By their third birthday, children in poor families on welfare have vocabularies, on average, of about 500 words, which is roughly half the typical vocabulary of children whose parents hold professional jobs. Moreover, children in the professional families hear, on average, about 2,150 words an hour, compared with 600, on average, for the child in a poor family – and 1,250, on average, for a child in a working class family.
These striking statistics, first published in 1995, in the landmark Hart and Risley study, continue to inform our thinking about young children and the importance of oral language, interactive play and vocabulary as the building blocks of later literacy. The research from New York City’s Bellevue Hospital that I’ll write about tomorrow is just one example of the way Hart and Risley’s findings continue to resonate.
Betty Hart, professor emeritus at the University of Kansas, tells NPR she was a graduate student in the 1960s, working with a professor, the late Todd Risley, to improve the vocabularies of low-income 4-year-olds.
“The idea was that if the kids could speak with the fluency of their wealthier peers across town, they might go on to similar academic achievements,” NPR reports. “But success was elusive. ‘We tried everything,’ Hart says. ‘Everything we could. … We couldn’t do it.’ The problem, they realized, was that they weren’t getting to the kids early enough. Which led to this question: If age 4 was too late, when was early enough?”
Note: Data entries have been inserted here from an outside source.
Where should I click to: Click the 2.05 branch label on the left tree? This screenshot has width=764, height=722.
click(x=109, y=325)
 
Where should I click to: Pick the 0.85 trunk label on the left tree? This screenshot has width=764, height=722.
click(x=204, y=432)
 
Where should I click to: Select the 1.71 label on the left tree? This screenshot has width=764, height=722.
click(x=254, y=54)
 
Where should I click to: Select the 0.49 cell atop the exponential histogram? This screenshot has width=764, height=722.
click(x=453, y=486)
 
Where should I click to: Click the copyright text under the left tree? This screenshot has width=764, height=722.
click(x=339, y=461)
To find out, Hart and Risley followed 40 families and children for the first three years of the children’s lives, starting in 1983. Every month for three years, researchers visited the families and recorded what they heard. They spent a decade transcribing the results and analyzing them by computer. In 1995, Hart and Risley’s landmark book, “Meaningful Differences in the Everyday Experience of Young American Children,” was published.
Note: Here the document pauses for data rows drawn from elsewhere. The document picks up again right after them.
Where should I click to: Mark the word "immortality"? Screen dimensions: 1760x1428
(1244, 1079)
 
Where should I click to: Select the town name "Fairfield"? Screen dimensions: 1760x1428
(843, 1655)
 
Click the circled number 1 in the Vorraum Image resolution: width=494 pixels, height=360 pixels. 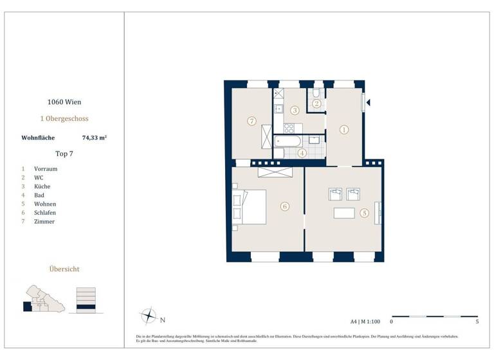(343, 129)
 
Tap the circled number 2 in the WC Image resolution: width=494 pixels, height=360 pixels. (316, 104)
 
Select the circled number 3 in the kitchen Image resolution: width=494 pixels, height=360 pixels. (295, 111)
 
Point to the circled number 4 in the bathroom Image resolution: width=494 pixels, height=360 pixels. (302, 153)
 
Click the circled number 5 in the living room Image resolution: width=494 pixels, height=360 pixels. (364, 213)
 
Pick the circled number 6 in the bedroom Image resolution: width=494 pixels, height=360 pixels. (284, 206)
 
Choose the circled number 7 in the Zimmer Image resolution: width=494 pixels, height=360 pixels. (252, 120)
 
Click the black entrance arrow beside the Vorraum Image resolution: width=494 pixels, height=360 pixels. (369, 102)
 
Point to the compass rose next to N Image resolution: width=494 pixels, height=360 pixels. (149, 316)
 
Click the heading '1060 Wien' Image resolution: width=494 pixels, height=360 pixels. (64, 102)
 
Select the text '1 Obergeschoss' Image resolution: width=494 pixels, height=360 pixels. (64, 119)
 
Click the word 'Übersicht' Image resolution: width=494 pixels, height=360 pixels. (64, 269)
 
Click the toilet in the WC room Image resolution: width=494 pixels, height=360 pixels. (316, 93)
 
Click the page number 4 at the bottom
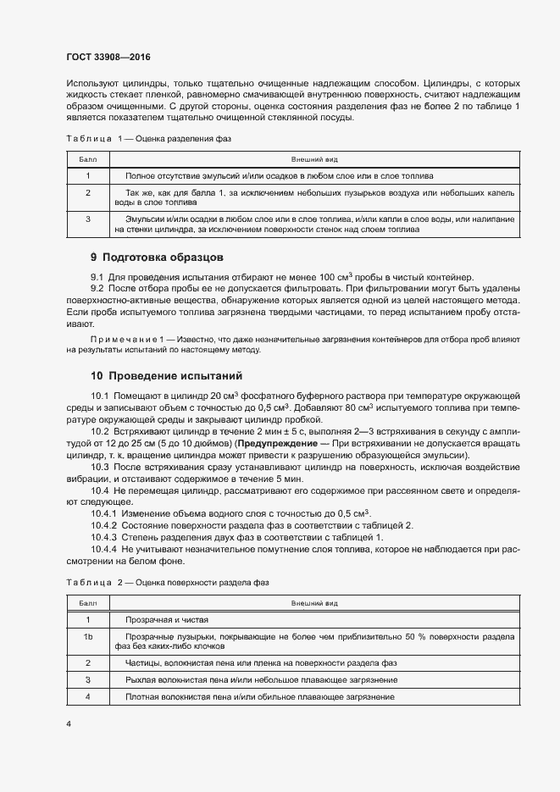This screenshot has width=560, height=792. [69, 725]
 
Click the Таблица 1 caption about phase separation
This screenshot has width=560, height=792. [148, 137]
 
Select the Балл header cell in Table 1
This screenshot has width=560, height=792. [88, 158]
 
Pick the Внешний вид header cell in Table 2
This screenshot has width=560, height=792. [314, 603]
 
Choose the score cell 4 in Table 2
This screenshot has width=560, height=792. [88, 696]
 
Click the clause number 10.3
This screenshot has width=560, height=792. [100, 468]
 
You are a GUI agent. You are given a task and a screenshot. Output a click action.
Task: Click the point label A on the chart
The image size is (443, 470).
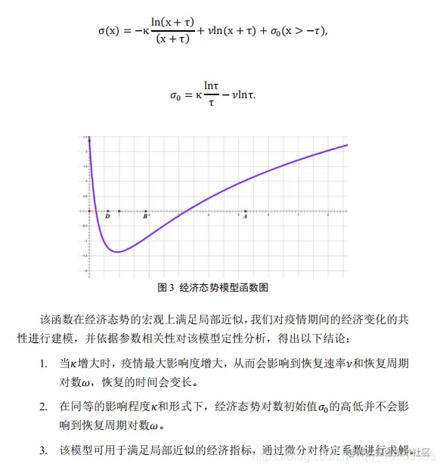tap(246, 217)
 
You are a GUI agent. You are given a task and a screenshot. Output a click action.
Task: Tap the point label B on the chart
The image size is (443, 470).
tap(145, 217)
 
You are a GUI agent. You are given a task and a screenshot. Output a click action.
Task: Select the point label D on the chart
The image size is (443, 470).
tap(108, 217)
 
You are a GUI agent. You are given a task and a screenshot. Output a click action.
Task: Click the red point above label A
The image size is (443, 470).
tap(246, 211)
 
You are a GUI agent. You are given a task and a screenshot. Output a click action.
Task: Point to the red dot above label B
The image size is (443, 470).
tap(146, 211)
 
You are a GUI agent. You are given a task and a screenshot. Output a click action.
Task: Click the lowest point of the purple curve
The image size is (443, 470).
tap(118, 252)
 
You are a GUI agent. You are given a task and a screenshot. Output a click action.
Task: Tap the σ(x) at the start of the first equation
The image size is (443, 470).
tap(111, 32)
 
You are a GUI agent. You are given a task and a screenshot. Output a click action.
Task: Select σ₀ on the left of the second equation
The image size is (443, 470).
tap(175, 96)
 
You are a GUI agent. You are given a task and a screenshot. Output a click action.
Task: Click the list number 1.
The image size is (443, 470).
tap(45, 363)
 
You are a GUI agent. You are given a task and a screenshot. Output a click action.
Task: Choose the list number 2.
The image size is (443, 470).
tap(45, 407)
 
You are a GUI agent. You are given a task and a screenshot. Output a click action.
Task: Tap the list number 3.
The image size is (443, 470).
tap(45, 451)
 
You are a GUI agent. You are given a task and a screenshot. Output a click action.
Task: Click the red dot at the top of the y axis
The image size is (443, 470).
tap(89, 141)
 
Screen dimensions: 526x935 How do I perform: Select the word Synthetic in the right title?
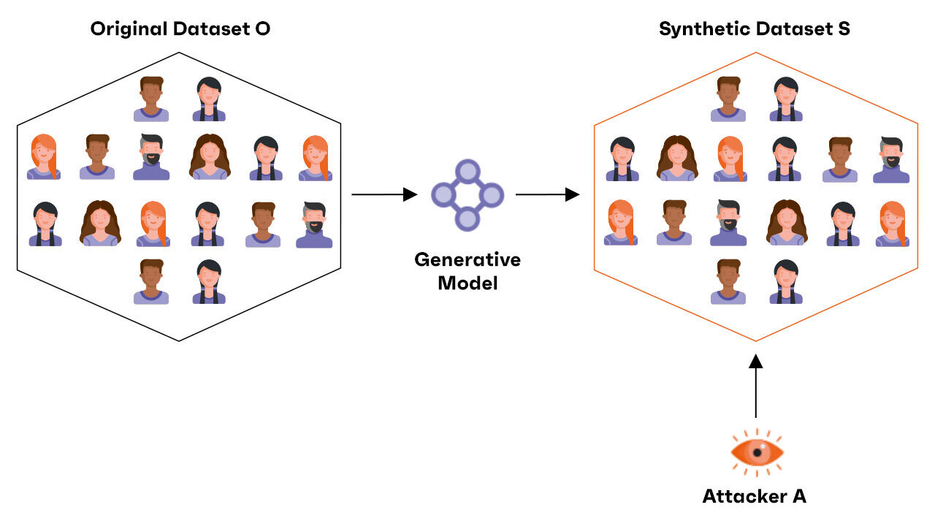pyautogui.click(x=698, y=29)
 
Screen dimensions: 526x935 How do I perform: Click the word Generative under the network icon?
pyautogui.click(x=468, y=259)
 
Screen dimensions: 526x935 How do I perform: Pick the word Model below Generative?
pyautogui.click(x=468, y=283)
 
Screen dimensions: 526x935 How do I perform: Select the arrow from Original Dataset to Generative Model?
pyautogui.click(x=384, y=194)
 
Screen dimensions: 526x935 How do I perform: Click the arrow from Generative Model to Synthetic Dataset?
pyautogui.click(x=547, y=194)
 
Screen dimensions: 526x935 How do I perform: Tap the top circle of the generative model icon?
pyautogui.click(x=467, y=172)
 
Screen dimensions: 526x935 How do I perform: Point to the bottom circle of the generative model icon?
pyautogui.click(x=467, y=218)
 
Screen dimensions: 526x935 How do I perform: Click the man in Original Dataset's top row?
pyautogui.click(x=151, y=99)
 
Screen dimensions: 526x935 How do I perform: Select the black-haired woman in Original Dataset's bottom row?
pyautogui.click(x=209, y=281)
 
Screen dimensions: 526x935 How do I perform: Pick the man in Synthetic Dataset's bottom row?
pyautogui.click(x=728, y=281)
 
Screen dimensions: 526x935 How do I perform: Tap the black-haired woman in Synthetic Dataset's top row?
pyautogui.click(x=786, y=99)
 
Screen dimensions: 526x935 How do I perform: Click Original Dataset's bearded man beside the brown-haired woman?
pyautogui.click(x=151, y=157)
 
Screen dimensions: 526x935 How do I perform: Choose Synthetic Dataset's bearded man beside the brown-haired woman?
pyautogui.click(x=728, y=223)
“Hart and Risley estimated that by the age of 4, children of professional parents had heard on average 48 million words addressed to them while children in poor welfare families had heard only 13 million,” NPR reports. “It was no wonder that the underprivileged children they saw at their preschool could not catch up and often lagged behind once they went to school. They simply weren’t getting the experience with language provided to their peers.
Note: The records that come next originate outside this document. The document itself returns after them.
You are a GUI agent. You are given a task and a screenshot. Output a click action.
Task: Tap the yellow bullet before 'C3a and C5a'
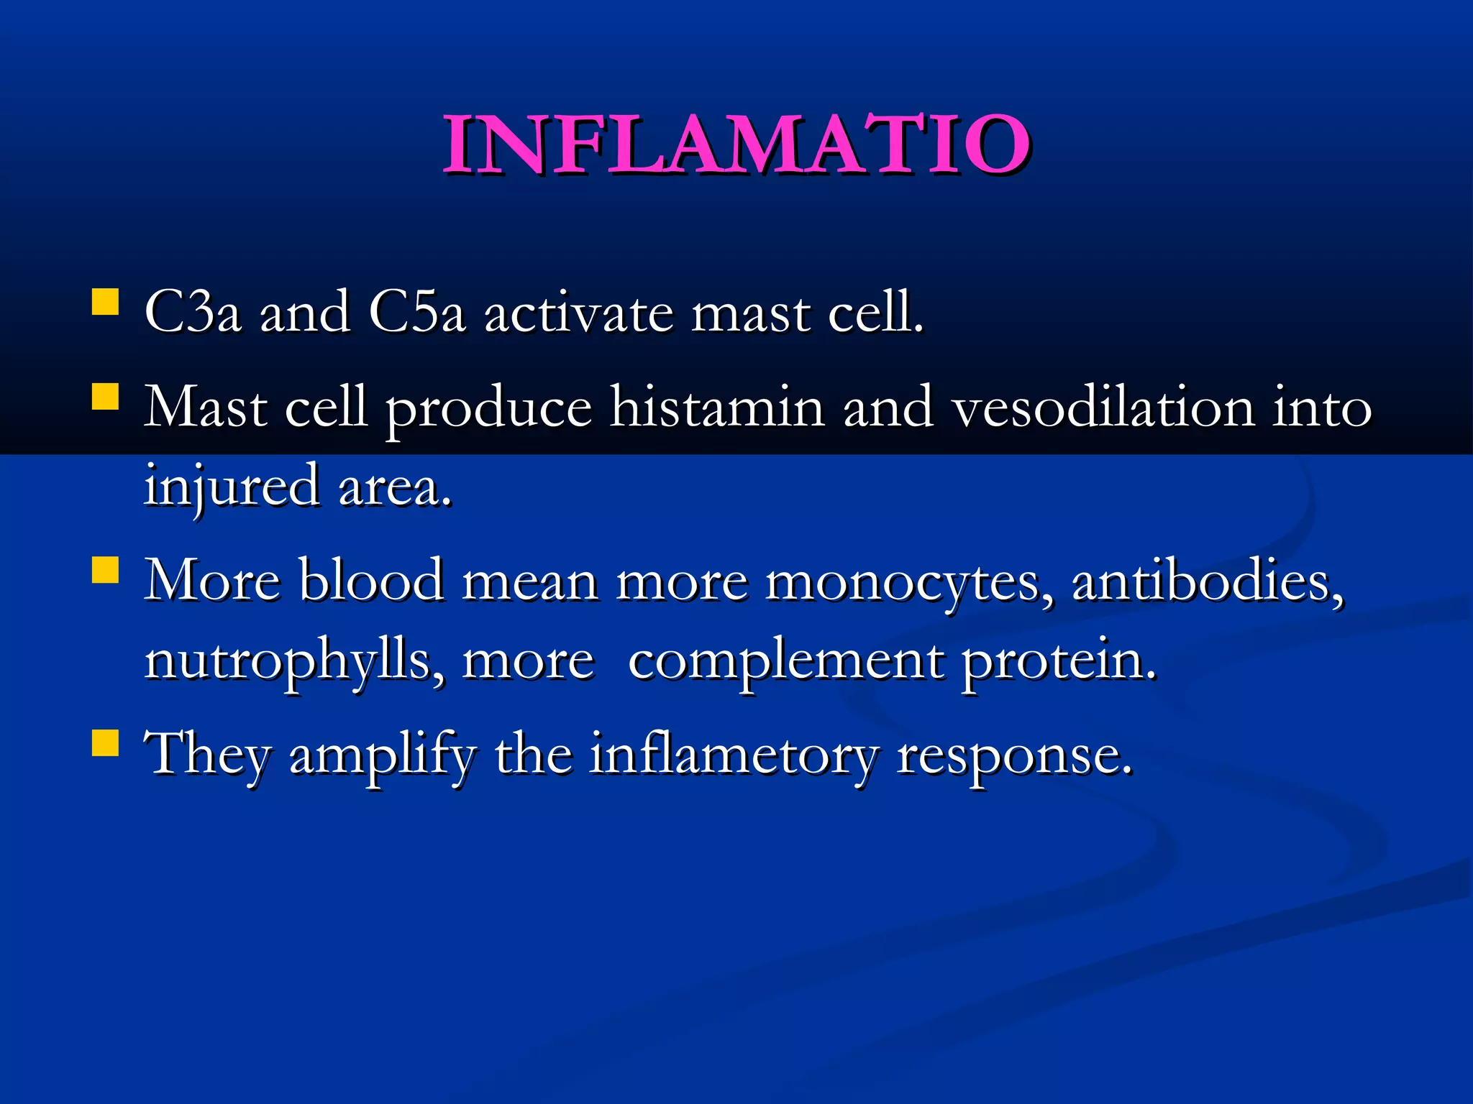tap(106, 303)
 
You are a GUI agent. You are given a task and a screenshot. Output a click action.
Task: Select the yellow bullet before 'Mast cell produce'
tap(106, 396)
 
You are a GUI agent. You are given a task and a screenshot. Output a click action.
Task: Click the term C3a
tap(193, 313)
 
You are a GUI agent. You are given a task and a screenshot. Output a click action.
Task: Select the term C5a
tap(417, 313)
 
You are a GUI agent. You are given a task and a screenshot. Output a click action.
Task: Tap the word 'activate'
tap(578, 313)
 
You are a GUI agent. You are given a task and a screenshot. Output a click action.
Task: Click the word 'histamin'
tap(717, 408)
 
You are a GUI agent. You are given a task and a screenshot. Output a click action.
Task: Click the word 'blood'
tap(371, 580)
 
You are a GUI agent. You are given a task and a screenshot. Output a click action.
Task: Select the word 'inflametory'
tap(734, 755)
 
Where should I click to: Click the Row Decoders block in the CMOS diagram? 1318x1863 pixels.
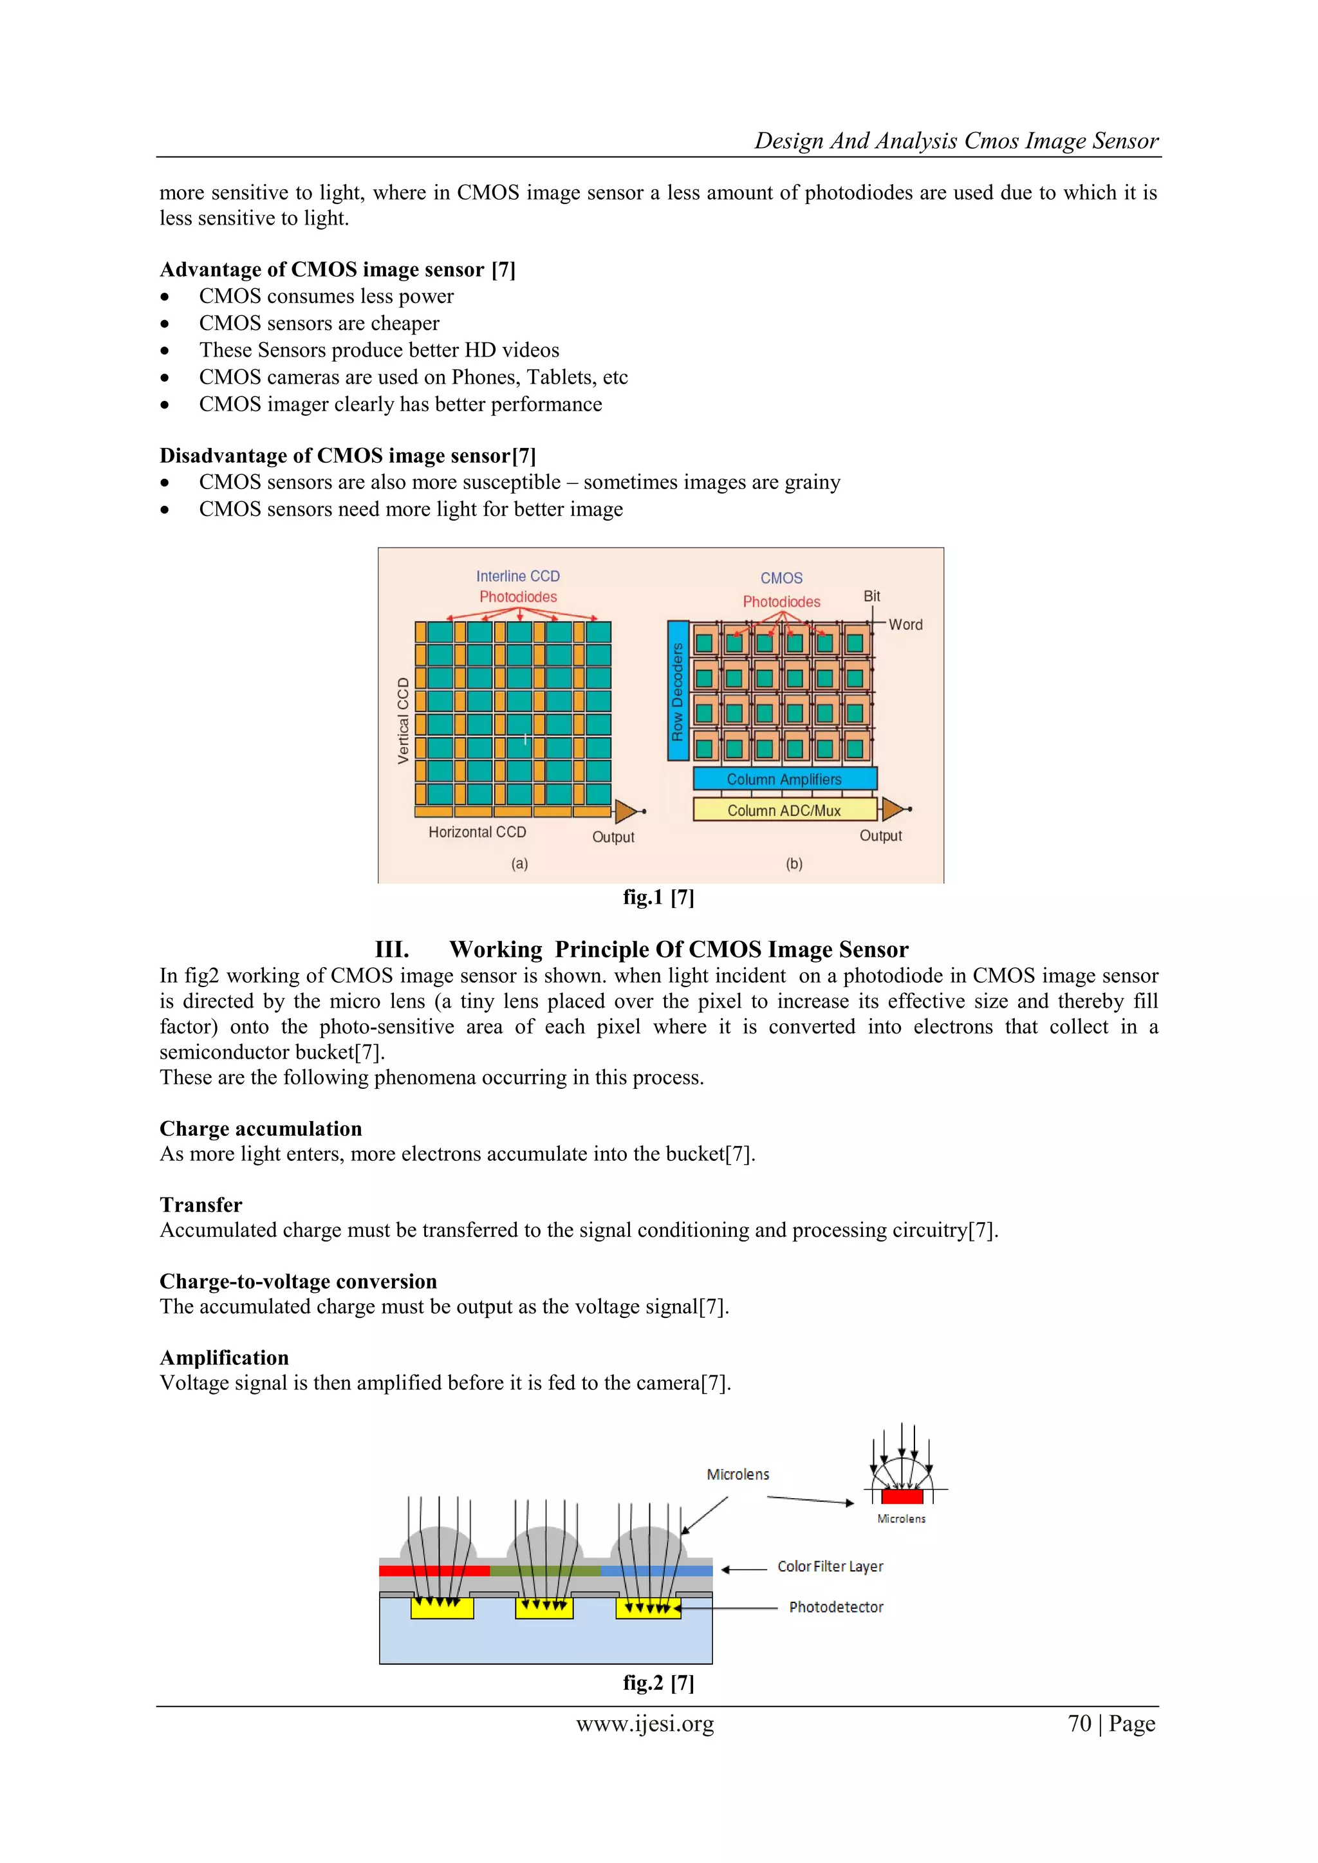pyautogui.click(x=678, y=691)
“And personally, Hart says, seeing those numbers staring back at her on the page made her more than demoralized. ‘Horrified might be a better word,’ she says. Horrified when you see that the differences are so great, and you think of trying to make up those differences. I mean, the image that you have is of running after a train. You just look at it and say, you know, it’s hopeless.'”
Early educators, pediatricians, child development specialists and others, however, viewed the findings as a data-driven call to action rather than cause for surrender. Hart and Risley’s findings underpin everything from Baby College at the Harlem Children’s Zone to talk campaigns in Boston and Cambridge to the recently launched “Talk/Read/Succeed” initiative in two public housing developments in Springfield. Hart and Risley’s research also informs our audio slide show “The Young Reader’s Journey.”